Mairzy doats And dozy doats
And liddle lamzy divey
… a kiddly divey too, wouldn’t you?
Well, let’s take your example, but apply it in a way it is claimed evolution works.
What if instead of just selecting for one trait (because evolution doesn’t favor only one survival trait, it selects for all) the breeders selected for many. So besides selecting for the tamest, they also selected those that could jump highest, those with the strongest bite, those with the smallest paws, those that were tallest, those that could swim the best, and those which weighed the least. What do you think you would end up with? Would you still end up with the tamest? Would you have the best swimmers? The tallest ones? How would cumulative selection work then?
If every time the genes were selected for different reasons, wouldn’t you end up with a mess? Wouldn’t selecting for the tallest, whilst sometimes also selecting for the lightest, and sometimes selecting for the strongest bite give you a combination of genes that was the worst combination of all? It would be like trying to mix the best cake recipe, with the best margarita recipe, with the best drain cleaner recipe.
That’s a problem, because there is no one way to best survive. Maybe being dumb sometimes is good. Maybe being fast is also good, and maybe have a slow metabolism is also good, and maybe being smart is useful too. You can’t continue to accumulate any good combination, when each time the one you call fittest changes. Is a big brain or small brain useful? A big heart or a small one? To be aggressive or passive? From any minute to the next, the trait that is most useful could be different. Building a car with parts from a plane, a rubber duck and an xray machine will not help you make a very good car.
So, as petrushka has already noted, we come down to definitions. What definition of “cumulative selection” are you using that distinguishes the two?
Mung: There’s an official weasel algorithm is there?
Patrick: Yes.
But does it carry the “Approved By keiths” logo?
Nine months of Weasel.
It certainly appears to me that I knew enough about Weasel and cumulative selection to have you almost quote me word for word when you finally decided to come out and make an actual claim about cumulative selection.
You didn’t help the narrative you were trying to weave by agreeing with me, even if you didn’t intend to do so.

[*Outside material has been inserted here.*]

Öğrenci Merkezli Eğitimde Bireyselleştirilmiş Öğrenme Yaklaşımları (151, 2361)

You should have just stuck with your quote-mining.
Even if you change the target, it’s still a target, keiths.
We’re still waiting for a demonstration of “the power of cumulative selection” where there are no targets. And a way to do that with a fitness function that rewards proximity to a non-existent target.
Those are your own terms for cumulative selection. No one forced you to type those words, did they?
keiths:
What is the target in the travelling salesman scenario, mung?
Well, obviously, it can’t involve random search.
Else what’s the point of keiths claiming my program uses random search? So what? Weasel doesn’t?
Looks like the seagulls are coming home to roost.
Already asked and answered petrushka.
How does the traveling salesman problem demonstrate the power of cumulative selection. “It just does” is not an answer.
Well, you could graph the mean travel lengths of the population. That would test whether the program is behaving as expected.
Remember the niche, phoodoo.
Mung,
Write a program that generates solutions to the TSP randomly and write a program that uses cumulative selection to breed them using their length as the measure of fitness for each solution. Then, after a while, compare the lengths of the best (shortest) solutions for each program.
Then you will have answered your own question. I have done exactly what I propose above as it happens, just out of interest.
I’m sure it’ll take a coder like you an hour or two maximum.
phoodoo,
Hence the diversity of the biosphere. Any other questions?
I like the graph. It visualizes the cumulative aspect of the change in routes.
The point is there is no way to know the shortest route, once you get past 30 stops or so. There is no halting condition that says done.